The desired format can be seen e.g. on hiccup at /rstorage/alice/data/LHC18b8/146/child_1/TrainOutput/282008/10/AnalysisResultsPtHard10.root
We currently use two trees in this file:
tree_Particle_gen
-- one entry per track for run_number
, ev_id
, ParticlePt
, ParticleEta
, ParticlePhi
tree_event_char
-- one entry per event for run_number
, ev_id
, z_vtx_reco
, is_ev_rej
Here, the expectation is that the combination of run_number
and ev_id
provides a unique event id. I agree with James, and it seems to me that it would make sense to integrate a conversion from HepMC to the existing TTree format as its own "process" class, and perhaps also using the existing code for submitting jobs via sbatch.
Perhaps additionally one could also integrate the generation of new events with PYTHIA and directly tie into the fastsim for creating TTrees in one step.

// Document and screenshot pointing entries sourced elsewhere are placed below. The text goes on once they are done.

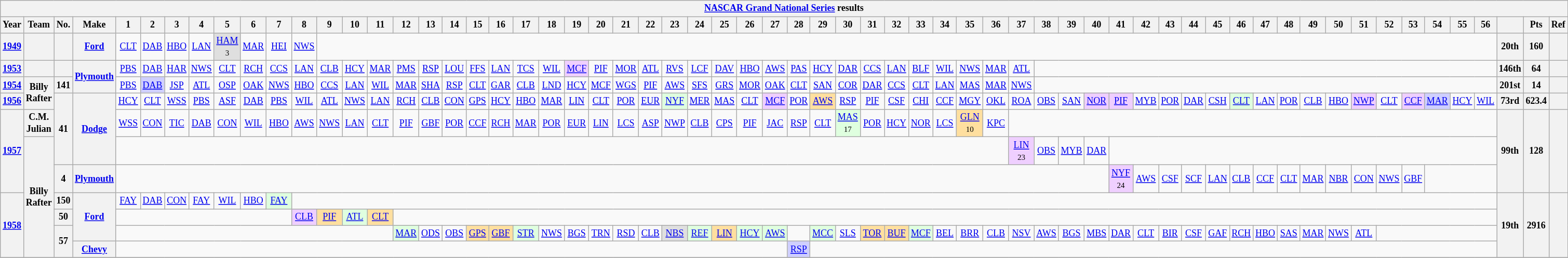
18 [552, 25]
GAF [1217, 234]
54 [1437, 25]
146th [1510, 69]
15 [478, 25]
48 [1289, 25]
NYF24 [1121, 179]
SHA [431, 85]
PMS [406, 69]
21 [626, 25]
FFS [478, 69]
Make [95, 25]
40 [1097, 25]
57 [63, 242]
43 [1170, 25]
JSP [177, 85]
BIR [1170, 234]
OKL [996, 101]
BRR [970, 234]
2916 [1536, 225]
51 [1364, 25]
KPC [996, 123]
MAS17 [848, 123]
GLN10 [970, 123]
45 [1217, 25]
29 [823, 25]
2 [153, 25]
Pts [1536, 25]
44 [1194, 25]
ASP [650, 123]
RSD [626, 234]
SAS [1289, 234]
150 [63, 200]
MER [700, 101]
BEL [945, 234]
LOU [454, 69]
JAC [775, 123]
27 [775, 25]
OSP [227, 85]
HAR [177, 69]
36 [996, 25]
BUF [896, 234]
34 [945, 25]
42 [1146, 25]
623.4 [1536, 101]
32 [896, 25]
NBR [1339, 179]
Dodge [95, 129]
19 [577, 25]
MBS [1097, 234]
9 [329, 25]
55 [1463, 25]
LCF [700, 69]
201st [1510, 85]
TIC [177, 123]
SCF [1194, 179]
GRS [725, 85]
NBS [675, 234]
33 [920, 25]
25 [725, 25]
LND [552, 85]
16 [501, 25]
RVS [675, 69]
49 [1313, 25]
128 [1536, 151]
COR [848, 85]
23 [675, 25]
46 [1241, 25]
38 [1046, 25]
HEI [279, 47]
Ref [1558, 25]
11 [380, 25]
28 [799, 25]
LIN23 [1021, 151]
52 [1389, 25]
NSV [1021, 234]
CPS [725, 123]
1958 [12, 225]
10 [355, 25]
DAV [725, 69]
53 [1413, 25]
35 [970, 25]
C.M. Julian [38, 123]
30 [848, 25]
BLF [920, 69]
TRN [601, 234]
1953 [12, 69]
STR [526, 234]
1 [128, 25]
7 [279, 25]
CHI [920, 101]
22 [650, 25]
HAM 3 [227, 47]
6 [253, 25]
8 [304, 25]
31 [873, 25]
ROA [1021, 101]
CSH [1217, 101]
39 [1071, 25]
REF [700, 234]
37 [1021, 25]
160 [1536, 47]
13 [431, 25]
TOR [873, 234]
MCC [823, 234]
56 [1485, 25]
64 [1536, 69]
Year [12, 25]
GAR [501, 85]
WGS [626, 85]
PAS [799, 69]
SLS [848, 234]
NASCAR Grand National Series results [784, 8]
MGY [970, 101]
SFS [700, 85]
26 [750, 25]
Team [38, 25]
1957 [12, 151]
20th [1510, 47]
73rd [1510, 101]
24 [700, 25]
19th [1510, 225]
99th [1510, 151]
NYF [675, 101]
1954 [12, 85]
Chevy [95, 249]
TCS [526, 69]
5 [227, 25]
20 [601, 25]
ASF [227, 101]
ODS [431, 234]
3 [177, 25]
17 [526, 25]
No. [63, 25]
1949 [12, 47]
141 [63, 85]
12 [406, 25]
1956 [12, 101]
47 [1265, 25]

Yes, agreed -- although I would suggest we keep this in a separate directory than "process", for example we can call it "generation".
Then we would have three distinct steps:
A converter implemented at: https://github.com/matplo/pyjetty/blob/master/pyjetty/sandbox/hepmc2antuple.py Use case: https://github.com/matplo/pyjetty/blob/master/pyjetty/sandbox/test_convert_hepmc.sh
Note-1 the --as-data flag to the converter - saves the particles into tree_Particle instead of tree_Particle_gen expected for MC...

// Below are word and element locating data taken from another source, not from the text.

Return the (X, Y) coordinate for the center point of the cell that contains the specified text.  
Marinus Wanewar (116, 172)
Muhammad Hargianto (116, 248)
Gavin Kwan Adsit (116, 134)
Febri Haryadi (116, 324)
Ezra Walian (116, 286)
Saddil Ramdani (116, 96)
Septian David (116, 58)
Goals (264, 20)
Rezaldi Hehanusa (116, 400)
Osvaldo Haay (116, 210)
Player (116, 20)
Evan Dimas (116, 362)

Note-2 I added PDG id branch to the particle tree.
This was tested for HEPMC2 generated with heppy setup (as per example) - it should also work for HEPMC3 files... however, we have seen in the past we had to use different hepmc readers... see hepmc_*_jetreco.py test analyses in https://github.com/matplo/heppy/tree/master/heppy/examples . However, we are closer to what we need...
Additinal note: on the same computer conversion is about 2x slower than pythia generation of the hepmc file; on the other hand, analysis of a root file is fast (in the test an analysis was constit. subtraction, jet finding & soft drop)...
I realized something trivial: we can use directly TNtuple from root rather than the tree writer (which is simply much more useful for some more complex structures than basic types). https://github.com/matplo/pyjetty/blob/master/pyjetty/sandbox/hepmc2antuple_tn.py Speed up is about 'only' 14% but the file size is 50% (x2 smaller) - somewhat surprising (compression? floats instead of doubles? other reasons within ROOT streamers / IO?).
Moved a copy of the converter to alice_analysis/generation: #11
And added generator-specific options: #13
To do:
Implemented a separate version of the converter for JEWEL in #14
https://github.com/matplo/pyjetty/pull/48 adds some formal mechanism for obtaining partons from the HepMC files -- though it is not yet implemented for most generators
Something to think about: simply go via the most recent HepMC3.1.x and ROOTIO then to PANDAS via uproot. Now, this makes lot of sense for generate-and-write-then-read scenario - not necessarily "on the fly" - having that perhaps there is a uncomplicated way to set this up "in memory" on event basis.